What this does is twofold. This allows you to work all of your lead sources (because even those “less valuable” sources can still generate a lot of business for you) and also allows your newer ISAs to gain experience and hone their skills so they can graduate to also working the more productive sources.
Don’t have your team ignore any lead sources if you can help it, but if you can’t work them all, there is a hierarchy in which they should be prioritized. These lead sources should be worked in the following order:
- All inbound leads
- Inbound referral leads
- Expireds, withdrawns, FSBO leads
- Past client sphere leads
- Circle prospecting (if this is in support of a farming strategy or if the ISA has no one else to call)
Outbound Leads Have Value, Too
There is a lot of business to be found in expired listings, withdrawn listings, FSBOs, past client sphere, and circle prospecting.
These aren’t necessarily the low-hanging fruit that inbound leads can sometimes be, but if your ISAs know how to get to the heart of the desire of leads and prospects who fall into this category, then there is ample business here that a lot of other teams will not be taking proper advantage of.

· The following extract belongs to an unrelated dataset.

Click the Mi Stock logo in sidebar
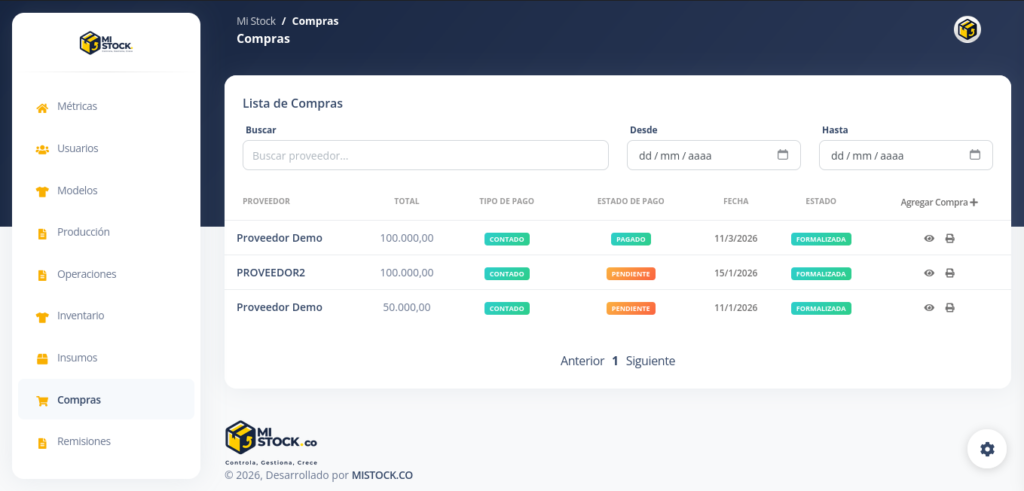 coord(106,43)

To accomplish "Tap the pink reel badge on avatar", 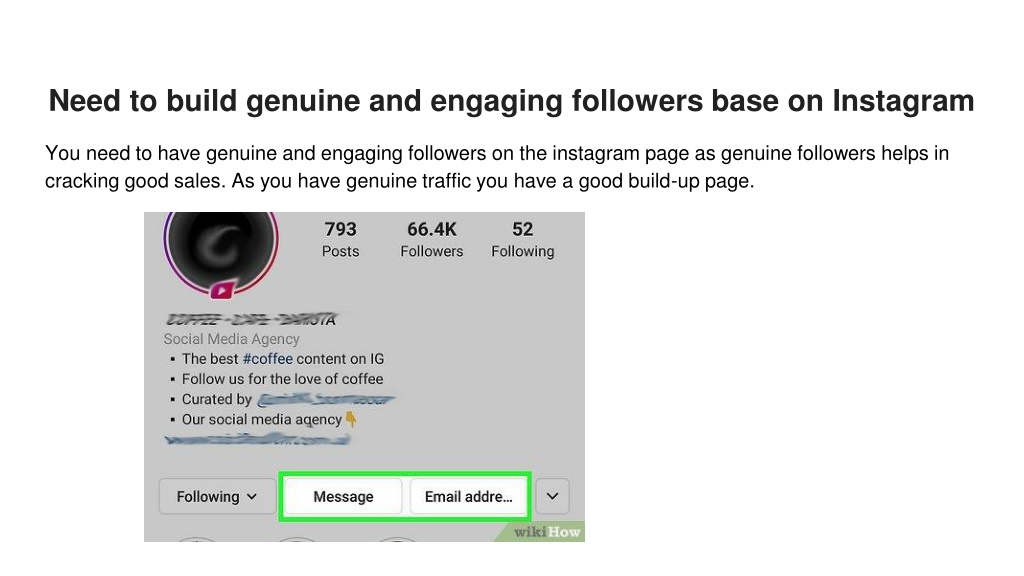I will pos(222,290).
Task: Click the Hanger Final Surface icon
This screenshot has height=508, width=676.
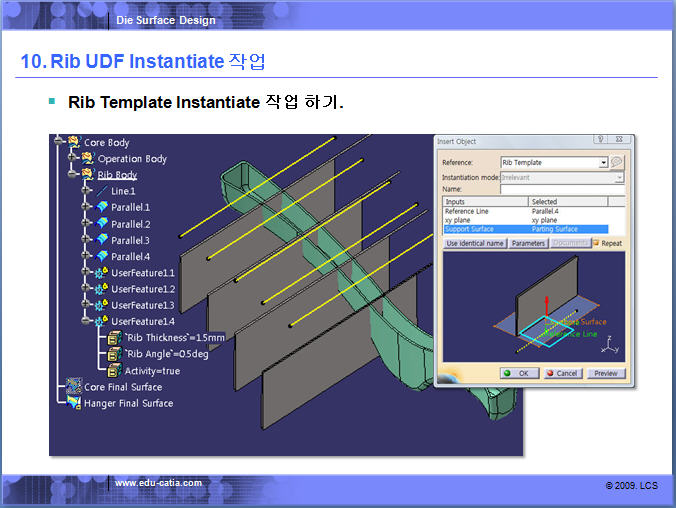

As I teach in my free conversion training, the way your ISA should deal with any objection on a call is to understand the prospect’s perspective, process, and desired outcome. Most prospects who have an expired or withdrawn listing or who are trying to sell their property themselves have a specific plan and desired result in mind. Your job is to understand what that is and then show how you can help them fulfill their desire easier than they can with their existing plan or process.
If you can train your team to be able to do this consistently, these so-called “less valuable” lead sources will be what sets your ISA team apart from your competition. Successfully prioritizing and pursuing inbound and outbound leads is the key to growing your real estate business.